Going Quantum Without Context: Not Every Game Is a Prisoner’s Dilemma

Quantum information theory gives us powerful tools like the Eisert–Wilkens–Lewenstein (EWL) game quantization protocol, which can resolve classic dilemmas using entanglement. But not every problem is structured like a dilemma. In this post, I examine an attempt to apply EWL to a continuous supply-chain game—and why that move misses the mark. The lesson is clear: when the structure does not fit, quantum form becomes cosmetic and brings no real value. As always, context is everything.

Faisal Shah Khan, PhD

6/28/20253 min read

Quantum game theory offers one of the more surprising intersections between information, strategy, and quantum mechanics. Through the work of Eisert, Wilkens, and Lewenstein in "Quantum games and quantum strategies," we learn that quantum entanglement can reshape the very landscape of strategic interaction—permitting equilibria once considered unreachable. In the Prisoner’s Dilemma, a simultaneous move game and a paradigm of individually rational behavior producing a socially suboptimal outcome, entanglement breaks this dilemma and leads to a socially optimal result. This is not science fiction, but a direct consequence of the geometry of the underlying state space—and something that has already been tested on contemporary quantum computers.

Yet like any formalism, EWL comes with conditions. It is grounded in discrete two-player, two-strategy games with a specific kind of payoff structure—one that exhibits a strong imbalance in the off-diagonal outcomes. In such games, if Player A chooses one strategy and Player B chooses the opposite, Player A might receive a high payoff while Player B receives nothing—for example, a payoff pair of (5 for A, 0 for B). If the choices are reversed, so too are the payoffs: now B receives 5 and A receives 0. These kinds of outcomes create a conflict: each player wants to be in the position that yields the higher reward, but only one can succeed. This competitive asymmetry, where optimal outcomes are mutually exclusive, is precisely the kind of strategic scenario that quantum entanglement is designed to address within the EWL framework. (For some context on how EWL quantization resolves such dilemmas, readers may refer to my earlier post: Beyond Classical Mediation: Enter the Quantum Referee.)

EWL was never meant to be a plug-and-play protocol for arbitrary strategic settings. And yet, that is exactly how it is used in the 2022 paper "Quantum game approach for capacity allocation decisions under strategic reasoning," which applies the EWL scheme to a classical capacity allocation game in supply chain management.

The Jump from Discrete to Continuous

At first glance, the ambition is admirable. The authors seek to elevate a continuous economic game—where two buyers compete for limited supplier capacity—into the quantum domain. They invoke the circuit for the EWL quantization protocol, describe entanglement parameters, and report equilibrium improvements. However, the careful reader is left searching for the underlying game-theoretic scaffold that justifies such an extension.

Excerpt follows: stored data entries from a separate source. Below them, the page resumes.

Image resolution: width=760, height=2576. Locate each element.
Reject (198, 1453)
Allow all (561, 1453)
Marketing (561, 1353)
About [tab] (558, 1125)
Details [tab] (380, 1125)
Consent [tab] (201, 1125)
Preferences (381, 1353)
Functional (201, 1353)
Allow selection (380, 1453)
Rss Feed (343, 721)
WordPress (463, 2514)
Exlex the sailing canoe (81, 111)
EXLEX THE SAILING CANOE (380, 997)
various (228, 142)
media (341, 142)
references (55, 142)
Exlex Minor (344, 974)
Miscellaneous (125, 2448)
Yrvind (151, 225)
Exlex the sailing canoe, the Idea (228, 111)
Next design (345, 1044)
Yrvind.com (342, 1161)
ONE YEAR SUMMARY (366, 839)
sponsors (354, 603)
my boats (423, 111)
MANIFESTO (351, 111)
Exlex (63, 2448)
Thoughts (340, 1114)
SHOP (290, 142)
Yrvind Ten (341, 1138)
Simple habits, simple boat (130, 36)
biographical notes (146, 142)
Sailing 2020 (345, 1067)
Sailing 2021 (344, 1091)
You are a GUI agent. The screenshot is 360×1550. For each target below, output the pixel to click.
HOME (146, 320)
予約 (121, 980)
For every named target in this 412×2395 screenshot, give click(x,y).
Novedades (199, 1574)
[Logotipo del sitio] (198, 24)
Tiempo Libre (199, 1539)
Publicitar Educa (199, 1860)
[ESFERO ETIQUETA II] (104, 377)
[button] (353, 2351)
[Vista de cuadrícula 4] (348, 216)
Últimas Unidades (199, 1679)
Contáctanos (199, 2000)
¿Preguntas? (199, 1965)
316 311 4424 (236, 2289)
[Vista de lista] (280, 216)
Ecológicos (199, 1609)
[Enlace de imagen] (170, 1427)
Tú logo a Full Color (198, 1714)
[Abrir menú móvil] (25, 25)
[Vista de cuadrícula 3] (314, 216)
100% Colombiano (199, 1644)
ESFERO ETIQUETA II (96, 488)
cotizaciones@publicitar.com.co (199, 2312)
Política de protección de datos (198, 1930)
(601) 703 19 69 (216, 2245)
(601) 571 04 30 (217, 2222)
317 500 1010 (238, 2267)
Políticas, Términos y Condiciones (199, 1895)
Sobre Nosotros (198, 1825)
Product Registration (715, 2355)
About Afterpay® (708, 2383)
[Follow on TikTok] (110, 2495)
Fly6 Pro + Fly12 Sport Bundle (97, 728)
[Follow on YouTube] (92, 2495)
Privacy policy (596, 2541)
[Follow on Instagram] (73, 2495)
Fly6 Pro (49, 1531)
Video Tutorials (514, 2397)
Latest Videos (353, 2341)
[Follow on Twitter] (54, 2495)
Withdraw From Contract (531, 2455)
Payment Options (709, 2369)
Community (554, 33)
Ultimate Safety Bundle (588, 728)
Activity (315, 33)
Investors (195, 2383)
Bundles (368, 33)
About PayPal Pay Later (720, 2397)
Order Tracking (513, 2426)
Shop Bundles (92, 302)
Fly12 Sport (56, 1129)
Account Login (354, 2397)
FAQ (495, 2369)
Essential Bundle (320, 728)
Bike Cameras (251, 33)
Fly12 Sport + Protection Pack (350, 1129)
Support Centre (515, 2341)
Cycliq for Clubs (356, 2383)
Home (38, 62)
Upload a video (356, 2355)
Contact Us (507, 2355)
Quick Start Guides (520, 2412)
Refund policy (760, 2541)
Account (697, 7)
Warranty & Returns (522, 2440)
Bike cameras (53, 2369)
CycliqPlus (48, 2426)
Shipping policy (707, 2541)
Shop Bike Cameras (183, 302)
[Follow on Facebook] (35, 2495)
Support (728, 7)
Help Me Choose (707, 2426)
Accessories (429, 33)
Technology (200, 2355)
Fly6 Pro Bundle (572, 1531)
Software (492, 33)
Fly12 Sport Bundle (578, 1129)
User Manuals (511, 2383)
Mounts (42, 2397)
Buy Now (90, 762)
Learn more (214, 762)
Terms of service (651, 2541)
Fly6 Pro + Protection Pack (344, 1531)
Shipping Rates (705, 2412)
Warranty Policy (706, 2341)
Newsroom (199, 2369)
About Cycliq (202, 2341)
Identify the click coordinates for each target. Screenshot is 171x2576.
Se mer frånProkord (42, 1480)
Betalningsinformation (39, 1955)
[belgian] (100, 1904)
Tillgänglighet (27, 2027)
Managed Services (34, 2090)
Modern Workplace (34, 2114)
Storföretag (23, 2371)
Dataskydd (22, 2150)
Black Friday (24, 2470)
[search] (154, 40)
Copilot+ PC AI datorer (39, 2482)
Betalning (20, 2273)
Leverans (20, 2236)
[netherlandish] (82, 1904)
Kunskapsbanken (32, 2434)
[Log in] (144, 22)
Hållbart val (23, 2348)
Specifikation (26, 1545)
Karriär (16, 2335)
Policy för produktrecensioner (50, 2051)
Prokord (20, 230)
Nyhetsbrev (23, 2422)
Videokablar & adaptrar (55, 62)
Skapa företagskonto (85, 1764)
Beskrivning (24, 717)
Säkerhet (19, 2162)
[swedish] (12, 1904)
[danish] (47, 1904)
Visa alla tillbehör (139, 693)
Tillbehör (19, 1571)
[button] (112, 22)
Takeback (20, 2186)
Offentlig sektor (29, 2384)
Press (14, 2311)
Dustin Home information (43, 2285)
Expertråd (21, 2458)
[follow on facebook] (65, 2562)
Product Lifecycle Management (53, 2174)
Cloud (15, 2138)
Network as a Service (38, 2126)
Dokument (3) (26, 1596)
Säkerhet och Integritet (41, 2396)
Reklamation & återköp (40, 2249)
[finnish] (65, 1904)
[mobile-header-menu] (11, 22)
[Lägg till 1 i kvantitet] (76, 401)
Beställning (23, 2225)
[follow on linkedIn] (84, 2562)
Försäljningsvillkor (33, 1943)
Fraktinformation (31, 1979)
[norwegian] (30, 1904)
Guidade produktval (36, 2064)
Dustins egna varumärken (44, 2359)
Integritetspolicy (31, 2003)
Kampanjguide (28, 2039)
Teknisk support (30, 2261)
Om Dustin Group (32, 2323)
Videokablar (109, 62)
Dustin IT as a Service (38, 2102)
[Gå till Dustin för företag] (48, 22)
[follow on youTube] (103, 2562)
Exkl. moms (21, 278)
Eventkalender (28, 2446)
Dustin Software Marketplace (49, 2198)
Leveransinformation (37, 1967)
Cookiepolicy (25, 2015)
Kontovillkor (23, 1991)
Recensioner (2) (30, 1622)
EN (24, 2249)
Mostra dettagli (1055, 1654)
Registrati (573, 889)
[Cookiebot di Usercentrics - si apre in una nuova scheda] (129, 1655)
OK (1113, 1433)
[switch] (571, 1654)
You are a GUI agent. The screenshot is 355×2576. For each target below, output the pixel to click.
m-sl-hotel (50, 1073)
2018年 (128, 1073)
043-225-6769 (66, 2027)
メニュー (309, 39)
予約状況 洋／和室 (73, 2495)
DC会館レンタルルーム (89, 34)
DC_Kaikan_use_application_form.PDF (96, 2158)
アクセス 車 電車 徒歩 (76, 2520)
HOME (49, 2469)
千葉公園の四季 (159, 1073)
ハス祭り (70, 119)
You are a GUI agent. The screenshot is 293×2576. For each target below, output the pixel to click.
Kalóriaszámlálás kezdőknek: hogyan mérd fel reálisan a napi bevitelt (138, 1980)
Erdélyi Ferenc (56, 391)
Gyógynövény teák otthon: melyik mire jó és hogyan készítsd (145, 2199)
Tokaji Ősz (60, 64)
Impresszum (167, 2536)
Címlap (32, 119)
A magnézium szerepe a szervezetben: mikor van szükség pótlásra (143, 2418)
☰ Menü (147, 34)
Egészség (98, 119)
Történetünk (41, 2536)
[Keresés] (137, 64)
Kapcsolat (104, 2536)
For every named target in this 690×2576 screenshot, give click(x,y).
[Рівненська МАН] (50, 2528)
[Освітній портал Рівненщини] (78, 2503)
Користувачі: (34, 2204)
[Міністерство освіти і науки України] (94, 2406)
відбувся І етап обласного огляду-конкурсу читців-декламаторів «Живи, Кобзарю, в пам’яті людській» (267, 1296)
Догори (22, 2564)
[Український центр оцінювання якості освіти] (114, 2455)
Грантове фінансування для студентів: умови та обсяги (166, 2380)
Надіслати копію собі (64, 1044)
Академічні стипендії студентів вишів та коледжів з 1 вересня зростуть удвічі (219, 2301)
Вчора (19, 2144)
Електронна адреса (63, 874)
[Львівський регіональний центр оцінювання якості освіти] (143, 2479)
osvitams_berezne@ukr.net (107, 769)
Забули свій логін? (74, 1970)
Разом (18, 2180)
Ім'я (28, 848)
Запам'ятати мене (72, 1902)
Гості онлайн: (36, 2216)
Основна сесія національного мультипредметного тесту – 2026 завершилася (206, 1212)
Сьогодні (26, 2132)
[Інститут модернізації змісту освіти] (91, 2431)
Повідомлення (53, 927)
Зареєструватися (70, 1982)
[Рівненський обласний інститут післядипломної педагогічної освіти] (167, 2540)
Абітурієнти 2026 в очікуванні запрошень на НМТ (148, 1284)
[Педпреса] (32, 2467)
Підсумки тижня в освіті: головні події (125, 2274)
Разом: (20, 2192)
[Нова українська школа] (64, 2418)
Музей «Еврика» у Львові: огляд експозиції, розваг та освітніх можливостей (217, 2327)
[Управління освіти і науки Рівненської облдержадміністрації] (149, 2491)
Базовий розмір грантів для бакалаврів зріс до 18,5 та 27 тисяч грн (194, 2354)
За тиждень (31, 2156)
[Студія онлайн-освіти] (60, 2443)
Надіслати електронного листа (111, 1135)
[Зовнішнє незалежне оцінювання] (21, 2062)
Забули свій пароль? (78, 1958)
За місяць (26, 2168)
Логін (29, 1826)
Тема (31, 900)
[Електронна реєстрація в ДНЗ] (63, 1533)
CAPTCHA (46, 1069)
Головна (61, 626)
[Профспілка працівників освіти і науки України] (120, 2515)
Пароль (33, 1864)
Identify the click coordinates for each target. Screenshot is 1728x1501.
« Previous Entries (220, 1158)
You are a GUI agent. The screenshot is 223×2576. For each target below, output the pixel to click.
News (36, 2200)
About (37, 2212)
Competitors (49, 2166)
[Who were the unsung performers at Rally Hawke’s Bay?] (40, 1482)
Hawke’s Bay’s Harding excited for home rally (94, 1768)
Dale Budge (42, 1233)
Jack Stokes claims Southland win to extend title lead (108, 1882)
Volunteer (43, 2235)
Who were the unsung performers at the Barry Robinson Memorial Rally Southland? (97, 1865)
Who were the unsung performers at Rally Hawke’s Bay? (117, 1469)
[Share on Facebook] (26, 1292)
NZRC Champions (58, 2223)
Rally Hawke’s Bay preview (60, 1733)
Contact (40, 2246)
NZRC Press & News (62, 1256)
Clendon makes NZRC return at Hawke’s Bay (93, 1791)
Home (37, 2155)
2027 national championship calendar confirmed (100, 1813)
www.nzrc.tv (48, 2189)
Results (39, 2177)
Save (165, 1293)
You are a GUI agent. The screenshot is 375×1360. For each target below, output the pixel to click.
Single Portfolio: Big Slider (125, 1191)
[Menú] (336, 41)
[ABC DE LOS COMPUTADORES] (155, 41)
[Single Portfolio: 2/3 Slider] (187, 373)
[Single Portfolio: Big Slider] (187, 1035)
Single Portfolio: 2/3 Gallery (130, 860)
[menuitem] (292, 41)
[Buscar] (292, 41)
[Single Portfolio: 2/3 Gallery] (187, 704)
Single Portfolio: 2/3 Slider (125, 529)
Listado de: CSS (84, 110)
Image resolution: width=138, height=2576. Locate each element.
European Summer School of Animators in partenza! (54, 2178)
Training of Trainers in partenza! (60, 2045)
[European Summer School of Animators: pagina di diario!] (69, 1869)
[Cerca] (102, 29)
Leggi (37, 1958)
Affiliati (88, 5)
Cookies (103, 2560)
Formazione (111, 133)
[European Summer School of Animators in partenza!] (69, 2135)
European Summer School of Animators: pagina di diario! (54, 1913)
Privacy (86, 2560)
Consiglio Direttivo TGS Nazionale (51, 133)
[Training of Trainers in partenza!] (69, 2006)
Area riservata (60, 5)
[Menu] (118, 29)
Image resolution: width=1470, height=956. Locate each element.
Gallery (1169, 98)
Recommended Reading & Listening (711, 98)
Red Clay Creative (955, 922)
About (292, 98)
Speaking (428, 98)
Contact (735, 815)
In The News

The original strategies in their model are continuous, not discrete. Although the authors remind readers that the EWL protocol collapses to the classical game in the absence of entanglement, they do not demonstrate this for their particular case. It is true that EWL reproduces the classical game—but that game is specifically the Prisoner’s Dilemma, or a close relative such as Chicken (or any member of the Hawk–Dove game family). In those cases, a well-defined 2×2 payoff matrix underlies the entire construction. This model lacks such a matrix. More crucially, it seems to lack the off-diagonal payoff asymmetry that makes the EWL transformation nontrivial.

What remains is the language of EWL without the logic of its construction.

A Formalism Misapplied And Why It Matters

This is not to say that the idea is unworthy. It is possible that introducing entanglement into their model reveals new and interesting dynamics. However, those dynamics are not clearly attributable to the EWL protocol, nor are they shown to arise from a consistent transformation of a classical game into a quantum one. The authors assume what they must demonstrate: that the system they construct supports the very kind of quantum Nash equilibrium the EWL formalism was designed to uncover.

There is a broader lesson here. Quantum formalism is not a universal solvent. Its power lies not only in superposition and entanglement, but in the precise mathematical architecture that makes those features consequential. When that architecture is missing, the results—however elegant they may appear—risk becoming decorative: quantum in form, but not in function.

In fields as diverse as economics, cognition, and now logistics, we are beginning to recognize the potential of quantum models. However, if we are to take these possibilities seriously, we must apply them with the same mathematical discipline that made them powerful in the first place. Not every coordination problem is a Prisoner’s Dilemma. And not every strategic interaction can be rescued by entanglement.